### Activity
All of the records should be given back exactly and in full.

### Supplied records
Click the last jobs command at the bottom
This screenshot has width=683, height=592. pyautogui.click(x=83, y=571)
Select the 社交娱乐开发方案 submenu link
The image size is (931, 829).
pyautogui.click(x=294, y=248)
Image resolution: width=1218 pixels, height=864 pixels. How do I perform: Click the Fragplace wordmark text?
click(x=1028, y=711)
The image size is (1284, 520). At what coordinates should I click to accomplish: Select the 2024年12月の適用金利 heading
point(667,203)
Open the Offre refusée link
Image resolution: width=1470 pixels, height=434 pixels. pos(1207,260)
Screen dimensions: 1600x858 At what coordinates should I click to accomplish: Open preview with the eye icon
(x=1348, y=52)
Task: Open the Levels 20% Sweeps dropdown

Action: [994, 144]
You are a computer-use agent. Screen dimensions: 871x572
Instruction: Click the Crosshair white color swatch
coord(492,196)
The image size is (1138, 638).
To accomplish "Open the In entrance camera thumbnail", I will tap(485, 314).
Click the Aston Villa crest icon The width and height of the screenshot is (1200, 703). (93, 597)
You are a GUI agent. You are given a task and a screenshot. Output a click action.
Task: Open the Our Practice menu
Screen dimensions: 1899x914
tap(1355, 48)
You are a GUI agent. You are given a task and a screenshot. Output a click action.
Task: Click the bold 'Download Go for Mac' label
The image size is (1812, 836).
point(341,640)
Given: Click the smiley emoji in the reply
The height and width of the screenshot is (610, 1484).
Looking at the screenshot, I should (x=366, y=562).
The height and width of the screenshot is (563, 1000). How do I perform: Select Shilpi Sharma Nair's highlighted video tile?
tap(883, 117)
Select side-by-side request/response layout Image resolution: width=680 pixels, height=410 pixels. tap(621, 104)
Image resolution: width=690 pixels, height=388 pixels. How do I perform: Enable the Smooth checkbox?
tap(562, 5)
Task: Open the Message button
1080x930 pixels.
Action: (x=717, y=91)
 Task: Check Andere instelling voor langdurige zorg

### Result below
Click the last jobs command at the bottom
This screenshot has width=683, height=592. pyautogui.click(x=83, y=571)
Select the 社交娱乐开发方案 submenu link
The image size is (931, 829).
pyautogui.click(x=294, y=248)
Image resolution: width=1218 pixels, height=864 pixels. How do I perform: Click the Fragplace wordmark text?
click(x=1028, y=711)
The image size is (1284, 520). At what coordinates should I click to accomplish: Select the 2024年12月の適用金利 heading
point(667,203)
Open the Offre refusée link
Image resolution: width=1470 pixels, height=434 pixels. pos(1207,260)
Screen dimensions: 1600x858 At what coordinates should I click to accomplish: Open preview with the eye icon
(x=1348, y=52)
Task: Open the Levels 20% Sweeps dropdown

Action: [994, 144]
You are a computer-use agent. Screen dimensions: 871x572
Instruction: Click the Crosshair white color swatch
coord(492,196)
The image size is (1138, 638).
To accomplish "Open the In entrance camera thumbnail", I will tap(485, 314).
Click the Aston Villa crest icon The width and height of the screenshot is (1200, 703). (93, 597)
You are a GUI agent. You are given a task and a screenshot. Output a click action.
Task: Open the Our Practice menu
Screen dimensions: 1899x914
tap(1355, 48)
You are a GUI agent. You are given a task and a screenshot. Output a click action.
Task: Click the bold 'Download Go for Mac' label
The image size is (1812, 836).
point(341,640)
Given: Click the smiley emoji in the reply
The height and width of the screenshot is (610, 1484).
Looking at the screenshot, I should (x=366, y=562).
The height and width of the screenshot is (563, 1000). How do I perform: Select Shilpi Sharma Nair's highlighted video tile?
tap(883, 117)
Select side-by-side request/response layout Image resolution: width=680 pixels, height=410 pixels. tap(621, 104)
Image resolution: width=690 pixels, height=388 pixels. How do I perform: Enable the Smooth checkbox?
tap(562, 5)
Task: Open the Message button
1080x930 pixels.
Action: (x=717, y=91)
 Task: Check Andere instelling voor langdurige zorg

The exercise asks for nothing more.